Irish novelist, literary critic and translator (1875–1947)

Forrest Reid (24 June 1875, Belfast, Ireland – 4 January 1947, Warrenpoint, County Down, Northern Ireland) was an Irish novelist, literary critic and translator. He was a leading pre-war novelist of boyhood and is still acclaimed as a noted Ulster novelist, being awarded the 1944 James Tait Black Memorial Prize for his novel Young Tom.
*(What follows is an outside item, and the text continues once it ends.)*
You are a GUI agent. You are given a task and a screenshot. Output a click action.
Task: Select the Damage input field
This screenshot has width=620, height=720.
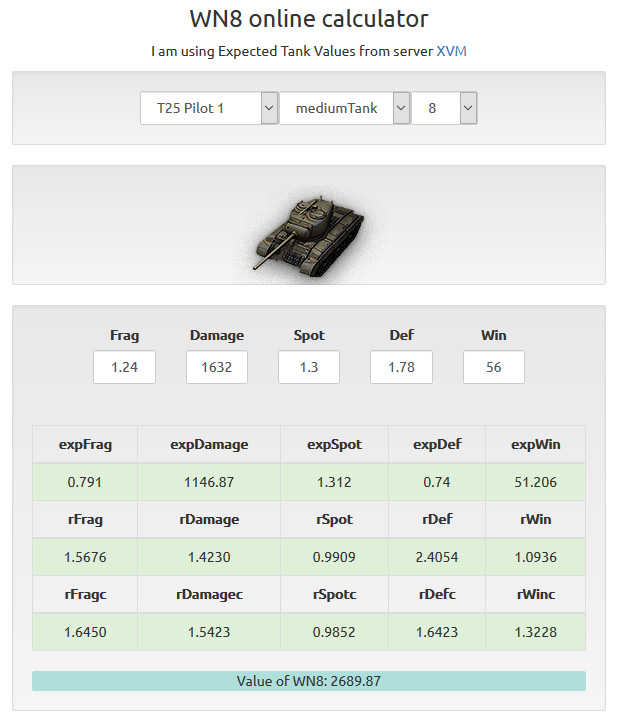click(x=217, y=367)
==Early life and education==
Born in Belfast, he was the youngest son of a Protestant family of twelve, six of whom survived. He was educated at the Royal Belfast Academical Institution. His father, Robert Reid (1825–1881), was the manager of a felt works, having failed as a shipowner at Liverpool, and came from a well-established upper-middle-class Ulster family; his mother, Frances Matilda, was his father's second wife. She was the daughter of Captain Robert Parr, of the 54th Regiment of Foot, of the landed gentry Parr family of Shropshire, related to Catherine Parr, last wife of King Henry VIII.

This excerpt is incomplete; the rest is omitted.